* Exercise description *
Below are some records. Return exactly the lines from the one with "Instruction: Collapse the" to the one with "Given: Click the Real Skin Art footer logo", and nothing else.
___ Recorded data ___
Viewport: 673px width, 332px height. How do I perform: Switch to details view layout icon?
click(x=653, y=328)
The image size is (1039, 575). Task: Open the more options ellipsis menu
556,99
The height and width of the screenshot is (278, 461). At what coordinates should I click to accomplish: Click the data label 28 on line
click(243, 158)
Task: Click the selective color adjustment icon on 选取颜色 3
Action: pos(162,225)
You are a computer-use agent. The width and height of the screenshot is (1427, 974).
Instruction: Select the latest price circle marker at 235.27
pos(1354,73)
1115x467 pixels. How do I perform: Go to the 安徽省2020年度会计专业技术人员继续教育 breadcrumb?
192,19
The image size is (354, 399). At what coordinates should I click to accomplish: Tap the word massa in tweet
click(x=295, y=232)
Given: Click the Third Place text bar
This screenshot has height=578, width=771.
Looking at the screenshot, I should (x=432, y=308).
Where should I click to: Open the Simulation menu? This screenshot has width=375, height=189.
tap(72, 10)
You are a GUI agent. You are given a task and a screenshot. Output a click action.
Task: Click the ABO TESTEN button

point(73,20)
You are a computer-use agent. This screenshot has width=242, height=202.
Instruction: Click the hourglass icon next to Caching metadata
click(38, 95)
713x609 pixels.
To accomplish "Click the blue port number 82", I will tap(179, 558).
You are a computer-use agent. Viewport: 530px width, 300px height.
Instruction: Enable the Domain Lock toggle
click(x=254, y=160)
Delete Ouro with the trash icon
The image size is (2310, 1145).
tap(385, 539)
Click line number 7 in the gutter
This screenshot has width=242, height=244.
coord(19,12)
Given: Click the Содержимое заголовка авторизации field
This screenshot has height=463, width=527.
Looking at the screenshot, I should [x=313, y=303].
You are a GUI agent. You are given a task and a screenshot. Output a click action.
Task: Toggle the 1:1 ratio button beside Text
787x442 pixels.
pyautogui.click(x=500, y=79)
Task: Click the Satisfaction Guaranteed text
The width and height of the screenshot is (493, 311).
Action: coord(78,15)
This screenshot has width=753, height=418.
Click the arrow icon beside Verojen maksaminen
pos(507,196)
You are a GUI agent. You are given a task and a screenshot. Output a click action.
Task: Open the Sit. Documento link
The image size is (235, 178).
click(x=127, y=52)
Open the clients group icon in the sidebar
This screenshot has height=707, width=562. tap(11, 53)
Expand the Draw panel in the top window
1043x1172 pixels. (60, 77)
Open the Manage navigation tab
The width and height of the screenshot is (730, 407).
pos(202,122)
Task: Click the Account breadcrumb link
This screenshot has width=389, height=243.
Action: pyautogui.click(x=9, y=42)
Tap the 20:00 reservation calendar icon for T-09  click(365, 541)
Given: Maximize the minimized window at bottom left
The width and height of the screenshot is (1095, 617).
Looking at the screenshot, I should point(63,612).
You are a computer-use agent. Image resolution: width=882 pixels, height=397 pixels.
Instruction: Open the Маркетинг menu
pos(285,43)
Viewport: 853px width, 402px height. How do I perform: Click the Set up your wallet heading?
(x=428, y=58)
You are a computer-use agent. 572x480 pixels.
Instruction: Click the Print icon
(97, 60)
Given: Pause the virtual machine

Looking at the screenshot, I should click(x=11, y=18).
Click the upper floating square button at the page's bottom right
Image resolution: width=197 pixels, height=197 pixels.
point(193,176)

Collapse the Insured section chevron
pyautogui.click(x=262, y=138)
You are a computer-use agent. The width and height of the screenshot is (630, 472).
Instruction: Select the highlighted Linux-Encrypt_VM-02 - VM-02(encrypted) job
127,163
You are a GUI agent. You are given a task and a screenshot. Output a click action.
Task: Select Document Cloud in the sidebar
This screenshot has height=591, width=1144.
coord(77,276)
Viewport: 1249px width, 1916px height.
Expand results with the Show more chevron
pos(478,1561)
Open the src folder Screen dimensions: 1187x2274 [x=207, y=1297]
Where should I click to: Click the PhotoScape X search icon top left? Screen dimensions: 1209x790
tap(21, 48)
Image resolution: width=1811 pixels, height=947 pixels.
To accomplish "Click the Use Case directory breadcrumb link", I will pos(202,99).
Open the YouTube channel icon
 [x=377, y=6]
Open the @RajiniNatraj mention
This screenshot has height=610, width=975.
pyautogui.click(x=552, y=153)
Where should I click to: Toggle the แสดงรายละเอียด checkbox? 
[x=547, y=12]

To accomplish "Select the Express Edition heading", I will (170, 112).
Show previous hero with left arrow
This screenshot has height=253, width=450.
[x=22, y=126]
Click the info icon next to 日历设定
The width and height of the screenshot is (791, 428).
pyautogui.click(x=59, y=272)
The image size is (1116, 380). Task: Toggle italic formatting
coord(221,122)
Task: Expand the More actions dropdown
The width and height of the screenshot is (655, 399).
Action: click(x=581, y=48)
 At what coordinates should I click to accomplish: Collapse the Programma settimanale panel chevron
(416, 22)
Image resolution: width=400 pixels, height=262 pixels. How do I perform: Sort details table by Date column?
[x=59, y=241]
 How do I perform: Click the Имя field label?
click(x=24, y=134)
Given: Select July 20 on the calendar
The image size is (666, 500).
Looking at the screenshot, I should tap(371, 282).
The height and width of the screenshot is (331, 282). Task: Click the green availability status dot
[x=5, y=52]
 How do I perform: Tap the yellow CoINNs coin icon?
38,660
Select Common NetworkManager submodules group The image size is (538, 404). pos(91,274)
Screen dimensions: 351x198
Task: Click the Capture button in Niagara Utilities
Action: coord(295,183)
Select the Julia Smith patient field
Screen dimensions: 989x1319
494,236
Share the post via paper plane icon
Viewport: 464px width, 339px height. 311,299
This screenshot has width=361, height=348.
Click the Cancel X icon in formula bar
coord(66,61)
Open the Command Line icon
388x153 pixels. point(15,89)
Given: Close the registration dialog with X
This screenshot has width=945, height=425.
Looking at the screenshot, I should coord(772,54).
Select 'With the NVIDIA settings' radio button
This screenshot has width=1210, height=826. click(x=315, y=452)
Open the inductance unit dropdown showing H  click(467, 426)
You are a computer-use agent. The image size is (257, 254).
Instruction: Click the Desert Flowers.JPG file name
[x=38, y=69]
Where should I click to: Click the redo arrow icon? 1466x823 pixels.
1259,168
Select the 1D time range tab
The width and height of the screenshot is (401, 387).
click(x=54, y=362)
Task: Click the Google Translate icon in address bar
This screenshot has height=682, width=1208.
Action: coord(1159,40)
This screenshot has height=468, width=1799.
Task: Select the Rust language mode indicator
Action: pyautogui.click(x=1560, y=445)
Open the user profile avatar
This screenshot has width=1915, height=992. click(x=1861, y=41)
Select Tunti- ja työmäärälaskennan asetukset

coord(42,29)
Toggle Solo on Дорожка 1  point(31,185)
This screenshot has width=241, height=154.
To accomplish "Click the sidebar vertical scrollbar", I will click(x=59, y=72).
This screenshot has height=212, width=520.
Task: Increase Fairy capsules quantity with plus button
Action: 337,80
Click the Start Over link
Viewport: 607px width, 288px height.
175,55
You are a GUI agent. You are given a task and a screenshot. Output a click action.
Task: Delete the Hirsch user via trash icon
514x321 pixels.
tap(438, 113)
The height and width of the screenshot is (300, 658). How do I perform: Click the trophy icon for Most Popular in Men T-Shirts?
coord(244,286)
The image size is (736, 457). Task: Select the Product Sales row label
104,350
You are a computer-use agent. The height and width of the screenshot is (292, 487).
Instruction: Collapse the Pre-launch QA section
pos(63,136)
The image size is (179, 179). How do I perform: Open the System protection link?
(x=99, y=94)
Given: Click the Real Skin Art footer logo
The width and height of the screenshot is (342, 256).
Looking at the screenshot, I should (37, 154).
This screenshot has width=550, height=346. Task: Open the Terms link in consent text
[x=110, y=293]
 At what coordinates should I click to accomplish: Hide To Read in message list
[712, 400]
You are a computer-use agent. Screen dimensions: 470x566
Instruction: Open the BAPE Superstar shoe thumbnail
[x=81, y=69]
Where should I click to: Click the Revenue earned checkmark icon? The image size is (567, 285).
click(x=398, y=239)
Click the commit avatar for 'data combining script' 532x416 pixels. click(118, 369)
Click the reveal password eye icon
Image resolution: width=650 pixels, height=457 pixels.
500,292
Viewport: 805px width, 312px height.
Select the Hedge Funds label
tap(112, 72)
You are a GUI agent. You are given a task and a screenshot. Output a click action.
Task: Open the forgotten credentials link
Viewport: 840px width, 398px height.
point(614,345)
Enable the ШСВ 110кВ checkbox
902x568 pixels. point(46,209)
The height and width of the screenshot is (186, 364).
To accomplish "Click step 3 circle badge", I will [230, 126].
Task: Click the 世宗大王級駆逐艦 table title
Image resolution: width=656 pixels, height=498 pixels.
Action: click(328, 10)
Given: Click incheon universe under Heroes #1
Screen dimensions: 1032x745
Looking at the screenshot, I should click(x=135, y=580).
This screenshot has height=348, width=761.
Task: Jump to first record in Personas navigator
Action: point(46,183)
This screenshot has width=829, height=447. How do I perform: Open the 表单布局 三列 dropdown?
___
* Result of this exercise *
Instruction: Collapse the Pre-launch QA section
pos(63,136)
The image size is (179, 179). How do I perform: Open the System protection link?
(x=99, y=94)
Given: Click the Real Skin Art footer logo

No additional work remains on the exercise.